枯草菌タンパク質分泌経路で作用するSecタンパク質群とSRP系の相互作用
佐野 暁子 指導教官:中村幸治 責任教官:山根國男
【背景・目的】
新しく合成されたタンパク質が、細胞のどこに局在するかはそのタンパク質が十分な機能を発揮するために重要である。この局在化機構のひとつであるタンパク質の分泌経路は、タンパク質のシグナルの認識、膜へのターゲティング、膜の透過という3つの段階から成り立っている。真核生物ではRNA−タンパク質複合体であるシグナル認識粒子 (signal recognition particle; SRP) によりタンパク質は認識され、小胞体膜上へとターゲティングされることが分かっている。一方、原核生物では分泌タンパク質は、膜局在性の3つのSecタンパク質 (SecA,Y,E) からなる装置により細胞膜を透過することは分かっていたが、タンパク質の認識および細胞膜へのターゲティングについては不明であった。一方、原核生物においても真核生物のSRPの構成成分と相同なタンパク質であるFfhやRNA成分が発見され、原核生物においてはSecタンパク質群とSRP系による2つのタンパク質分泌経路が存在することが示された。原核生物である枯草菌においてもSecタンパク質群とSRP系の2つのタンパク質分泌機構が存在し、両者は相互作用して機能していることが示唆されてきた。特に、SRP系の主要因子であるFfhとSecAはどちらも分泌タンパク質のシグナルを認識することができるが、SecAのシグナル認識活性は単独では非常に低く、Ffhの存在下で増大することが明らかにされた。このFfhによるSecAのシグナル認識の促進機構には、FfhがSecAの構造変化を起こしている、あるいはFfhに結合した前駆体タンパク質がSecAへと引き渡されている、などの可能性が考えられる。これを検討するために、タンパク質を大量精製し、in vitroでの解析を行った。
【方法】
GST (Glutathione S-Transferase) との融合タンパク質として発現させる pGEXベクターに枯草菌のFfh遺伝子 (ffh) を導入し、大腸菌においてGST-Ffhを高発現させた。これをGSTに特異的に結合する樹脂であるGlutathione Sepharose 4B (GS4B) によって、アフィニティー精製した。また、枯草菌SecA高発現ベクターpTUE855を導入した大腸菌株から、硫酸アンモニウム分画し、ハイドロキシアパタイトカラムを用いてSecAを精製した。分泌タンパク質前駆体であるβ-lactamase 前駆体 (pBla) は、His-tagとの融合タンパク質として大腸菌内で高発現させ、Ni2+-NTA Agaroseによりアフィニティー精製した。精製したGST-FfhのpBlaおよびSecAとの結合能について検討した。アッセイはGS4Bに結合させたGST-FfhとpBla、あるいはGST-FfhとSecAとを混合し、15分間反応後、遠心してGST-Ffhと結合したタンパク質を回収し、ウェスタンブロッティング法により解析した。
【結果・考察】
混合液を遠心して回収したタンパク質にはpBlaが検出され、GST-FfhとpBlaは結合することが分かった。

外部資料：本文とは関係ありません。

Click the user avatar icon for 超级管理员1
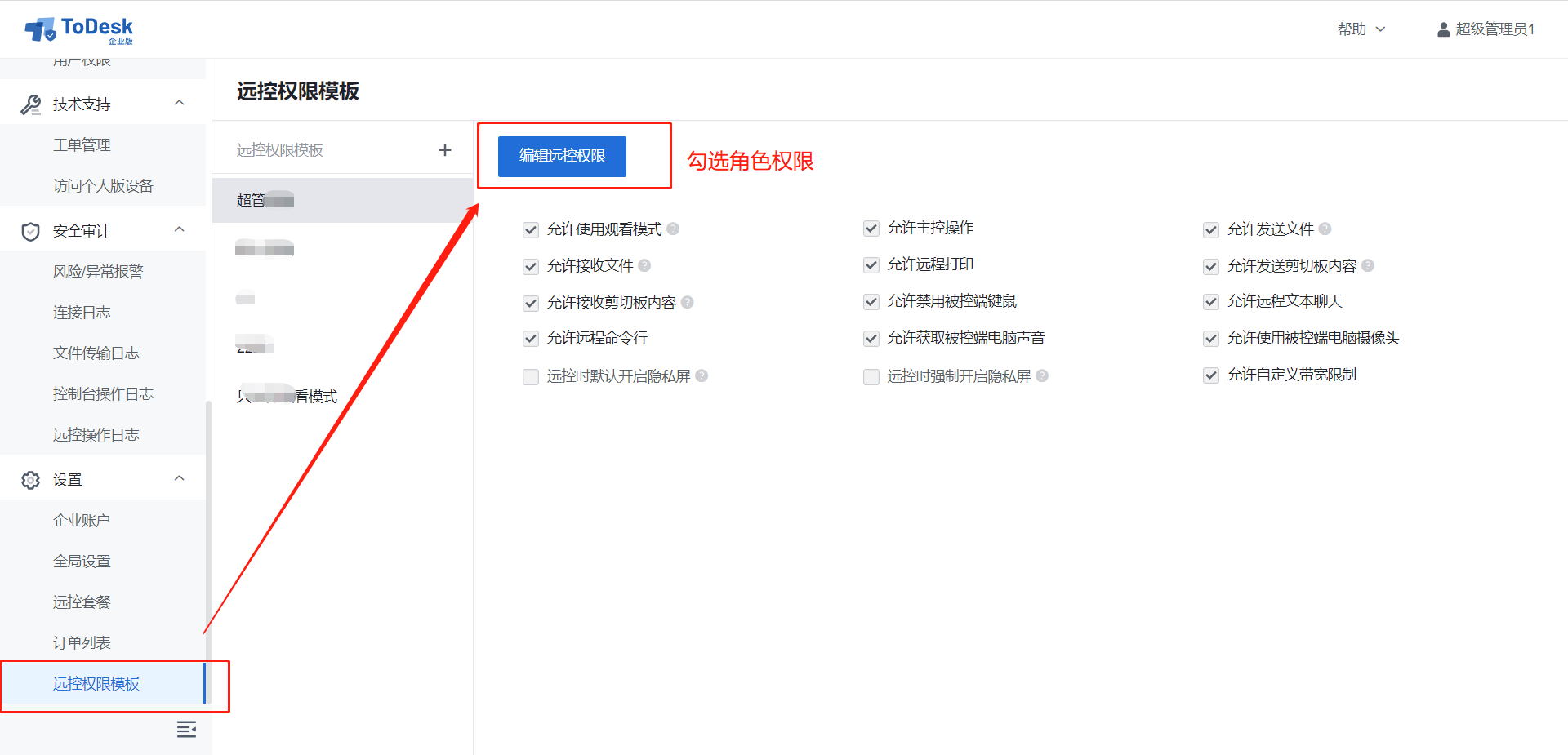 point(1443,29)
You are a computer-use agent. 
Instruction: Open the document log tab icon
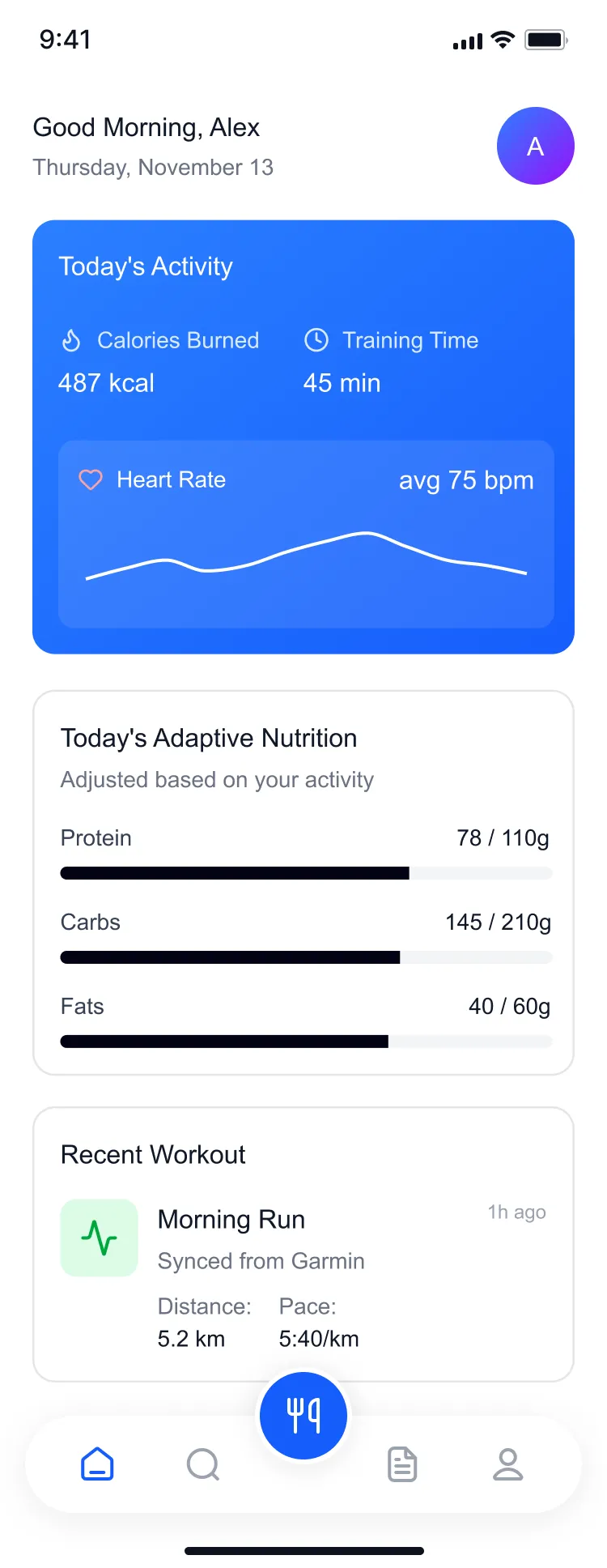pyautogui.click(x=402, y=1464)
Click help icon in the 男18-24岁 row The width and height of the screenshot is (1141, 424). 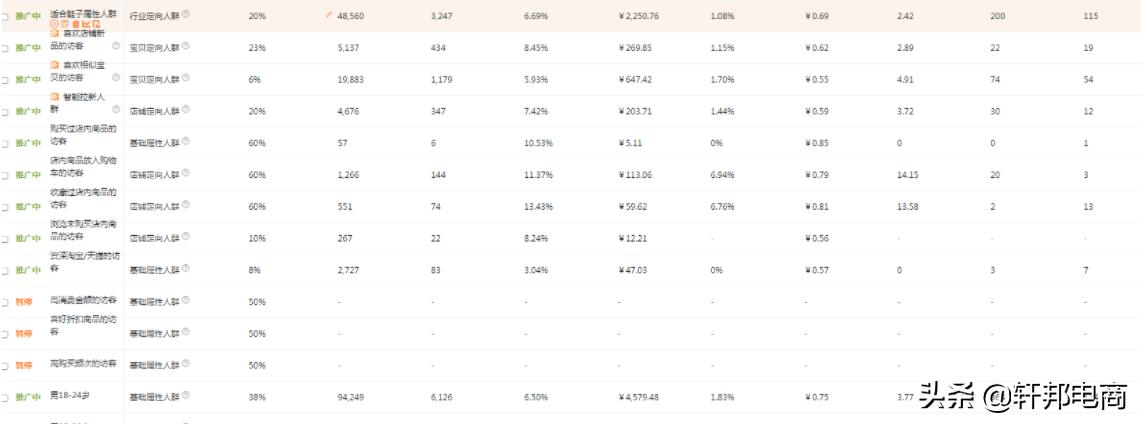coord(187,396)
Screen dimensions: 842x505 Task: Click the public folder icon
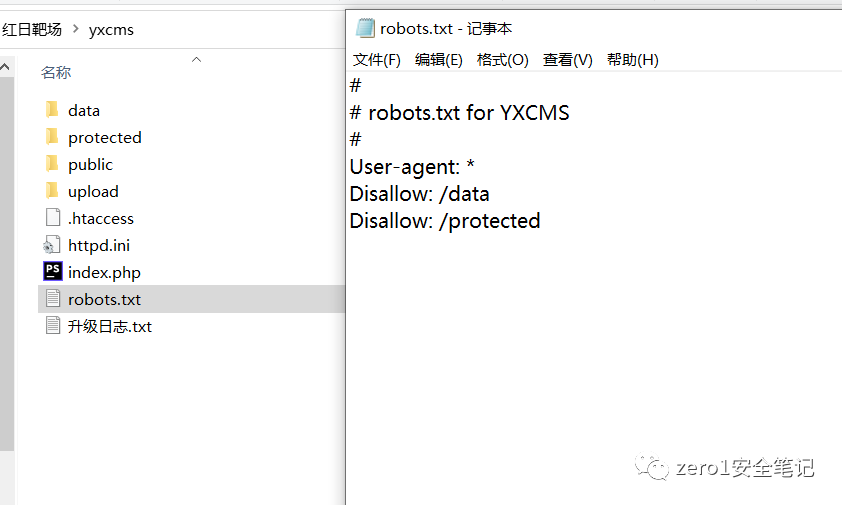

また、SecAについてもGST-Ffhと結合することが分かった。以上のことから、FfhがGSTとの融合タンパク質であっても、pBlaやSecAと結合できることが明らかとなった。現在、あらかじめGST-FfhとpBlaを反応させた混合液から、GST-FfhとpBlaの複合体を精製し、これにSecAを加え反応させ、pBlaの挙動を解析している。一度結合していたFfhからSecAへとpBlaが移動するのであれば、FfhによるSecAのシグナル認識の促進機構は前駆体タンパク質の引き渡しであると考えることができる。